А тем временем прозаик Тундряков вышел из запоя, трезво посмотрел на вещи и разоружился перед Советской властью. В «Литературной газете» появилась его душераздирающая исповедь о том, с каким злодейским коварством, туманя мозг алкоголем и соблазняя плоть юными отказницами, у него вымогали и вымогли-таки подпись под петицией Гельсингфорсской группы. В ЦК посовещались и решили поощрить такую редкую самокритичность. Поступило указание перемонтировать фильм «Двое в плавнях», дать какую-нибудь премию и пустить вторым экраном.
Ермаков срочно позвонил Репьеву, Репьев – Уманову. Глава Седьмого объединения вызвал дядю Витю и приказал: «Давай как обычно!» Кудесник перемонтажа пошарил по полкам, заглянул во все шкафы и подсобки: «Нету!» – «Как – нету?» Обыскали все углы и закоулки, провели служебное расследование, и выяснилось невероятное: картина смыта, причем обманным способом, без малейшего разрешения начальства! Полетели головы, а уцелевшие лишились тринадцатой зарплаты. Уманов слег с неподтвердившимся инфарктом и переждал бурю в больнице. Делом заинтересовались в КГБ, ведь за вычетом добытого серебра Жарынин нанес ущерб государству в размере 860 358 (восьмисот шестидесяти тысяч трехсот пятидесяти восьми) руб. 49 коп., затраченных на производство фильма. А это, между прочим, хищение в особо крупных размерах…

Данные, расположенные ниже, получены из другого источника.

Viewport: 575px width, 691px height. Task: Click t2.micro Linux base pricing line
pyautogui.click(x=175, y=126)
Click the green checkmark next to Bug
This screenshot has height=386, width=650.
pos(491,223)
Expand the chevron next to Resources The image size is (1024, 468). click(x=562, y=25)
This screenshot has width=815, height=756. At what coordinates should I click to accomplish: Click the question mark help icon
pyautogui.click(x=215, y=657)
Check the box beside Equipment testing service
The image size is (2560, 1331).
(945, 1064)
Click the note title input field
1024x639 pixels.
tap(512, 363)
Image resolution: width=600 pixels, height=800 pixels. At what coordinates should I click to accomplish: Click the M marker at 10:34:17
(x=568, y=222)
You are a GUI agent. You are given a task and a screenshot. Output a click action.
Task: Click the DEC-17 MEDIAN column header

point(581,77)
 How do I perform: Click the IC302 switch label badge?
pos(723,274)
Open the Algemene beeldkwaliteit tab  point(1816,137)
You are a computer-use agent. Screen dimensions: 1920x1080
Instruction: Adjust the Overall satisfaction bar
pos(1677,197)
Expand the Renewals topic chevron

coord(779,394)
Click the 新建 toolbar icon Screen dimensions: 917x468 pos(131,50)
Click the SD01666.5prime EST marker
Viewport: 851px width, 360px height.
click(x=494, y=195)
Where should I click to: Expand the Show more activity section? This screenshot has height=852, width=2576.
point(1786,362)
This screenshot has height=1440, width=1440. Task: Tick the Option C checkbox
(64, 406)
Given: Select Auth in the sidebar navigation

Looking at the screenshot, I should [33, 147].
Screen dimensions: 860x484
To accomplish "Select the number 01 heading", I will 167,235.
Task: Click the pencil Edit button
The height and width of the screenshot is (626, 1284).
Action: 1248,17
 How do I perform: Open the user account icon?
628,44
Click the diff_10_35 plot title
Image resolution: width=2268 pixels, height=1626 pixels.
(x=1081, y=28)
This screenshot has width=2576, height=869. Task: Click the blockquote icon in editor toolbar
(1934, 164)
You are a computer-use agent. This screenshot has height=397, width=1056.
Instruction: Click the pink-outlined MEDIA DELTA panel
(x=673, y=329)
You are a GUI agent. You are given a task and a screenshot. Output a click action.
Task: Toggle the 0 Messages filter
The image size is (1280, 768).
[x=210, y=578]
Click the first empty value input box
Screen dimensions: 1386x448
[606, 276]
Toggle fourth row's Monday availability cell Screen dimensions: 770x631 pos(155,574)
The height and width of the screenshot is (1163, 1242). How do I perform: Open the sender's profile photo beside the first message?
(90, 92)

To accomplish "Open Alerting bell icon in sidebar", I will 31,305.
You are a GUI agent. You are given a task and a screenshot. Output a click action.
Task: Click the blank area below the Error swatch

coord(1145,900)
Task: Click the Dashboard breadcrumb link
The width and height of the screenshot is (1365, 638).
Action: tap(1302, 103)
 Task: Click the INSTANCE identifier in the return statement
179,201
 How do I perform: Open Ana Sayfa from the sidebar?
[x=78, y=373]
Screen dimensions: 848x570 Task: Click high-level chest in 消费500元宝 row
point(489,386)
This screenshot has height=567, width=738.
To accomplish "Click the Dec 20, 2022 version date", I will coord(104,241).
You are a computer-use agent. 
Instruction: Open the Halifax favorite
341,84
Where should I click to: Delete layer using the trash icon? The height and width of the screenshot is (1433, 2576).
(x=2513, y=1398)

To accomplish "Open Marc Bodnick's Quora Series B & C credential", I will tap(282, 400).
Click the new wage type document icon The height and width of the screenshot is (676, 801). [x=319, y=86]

Диму, который уже успел хлебнуть диссидентской славы, обжить лучшие московские салоны инакомыслия, выпить на брудершафт со светочами неброского сопротивления, отмстить неверной жене в объятиях раскомплексованных антисоветчиц, – арестовали прямо в ресторане Дома кино, на глазах у коллег, изнывавших от тайной зависти: власть делала Жарынину биографию. На следующий день Непилова собрала вещи и ушла к Взорову, подав на развод, чего делать, конечно, не следовало бы. Узника совести можно разлюбить, ему можно изменять направо и налево, его можно бить по щекам и заставлять кормить чужих детей, но разводиться с ним нельзя ни в коем случае. Неинтеллигентно! Молодая глупая Ирочка этого просто не понимала. Подлец Взоров бросил ее через полгода. Актерская карьера дурочки тихо не задалась, ролей не было. Подученные режиссеры объясняли, что у нее-де немодная внешность. Тогда Непилова, первая в Москве, решилась на рискованную пластическую операцию и стала похожа на пьющего прапорщика. Тем не менее после Перестройки она удачно вышла замуж за полупарализованного шотландца и поселилась в его неотапливаемом родовом замке на берегу холодного моря.
…А московские кухни содрогались от страшных вестей: коммуняки не только смыли великий фильм, но и упрятали молодого гения за решетку. Радиоголоса негодовали, в рукописных журналах, выходивших тиражом от двух до пяти экземпляров, печатались восторженные рецензии на уничтоженную ленту, члены Гельсингфорсской группы разразились новой инвективой. В итоге возмущенный Запад отказался поставлять в СССР трубы большого диаметра для газопроводов. Скандал обрастал слухами, мол, Жарынин в тюрьме объявил голодовку, был жестоко избит, помещен сначала в карцер, а потом в больницу. В зарубежной прессе развернулась могучая кампания за освобождение узника совести.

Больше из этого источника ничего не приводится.